At first, the health ministry announced a plan to inoculate 1 crore people in six days but the target was lowered due to the shortage of doses.
At the Bangabandhu Sheikh Mujibur Medical University Doctors' Dormitory Center in Paribagh, there was not enough seating arrangement for the sick and the elderly.
There were no serial arrangements or designated lines and people were violating social distancing and health rules. Many, who received their first dose earlier, stood in lines to receive the second jab though they did not get any text message on their mobile phones regarding the second dose.
Expatriate Ismail Hossain, 30, from Cumilla came to Dhaka spending Tk2,500 to get vaccinated.
"I have been waiting since 7am to get vaccinated. My legs are hurting now," he told The Business Standard at around 11am.
DNCC (Region 5) Executive Officer Md Masud Hossain said, "Those who did not get vaccine today were asked to come tomorrow."

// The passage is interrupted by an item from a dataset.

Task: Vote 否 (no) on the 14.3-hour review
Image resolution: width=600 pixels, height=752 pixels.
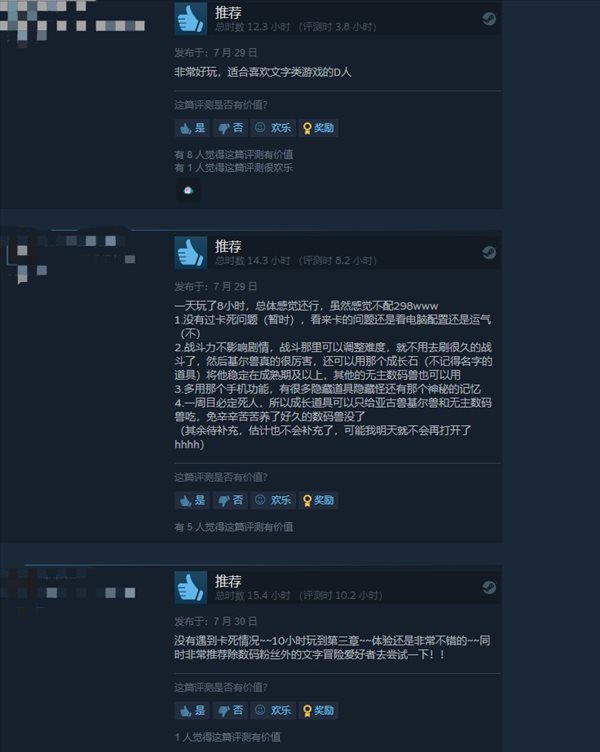Action: (x=230, y=500)

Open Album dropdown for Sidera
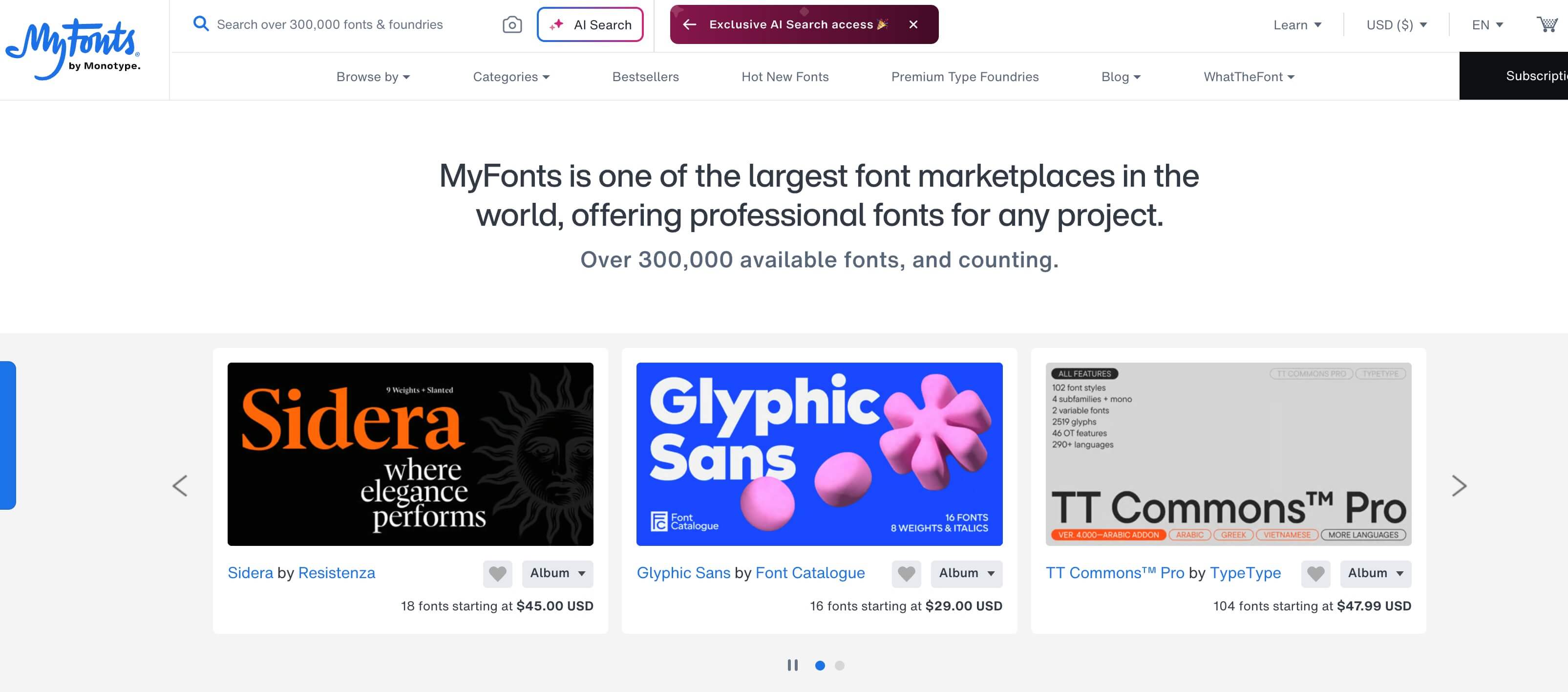point(557,574)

According to the health directorate, the campaign will continue until 12 August. Under the programme, people will be vaccinated at 4,600 unions, 1,054 union parishads and 433 wards in city corporations.
Rohingyas from Myanmer will also be brough under the programme. Another campaign will be conducted in September to give the second doses.
Health Minister Zahid Malik said the government was aiming to immunize poor and elderly people in rural areas in the campaign to reduce deaths from Covid among them.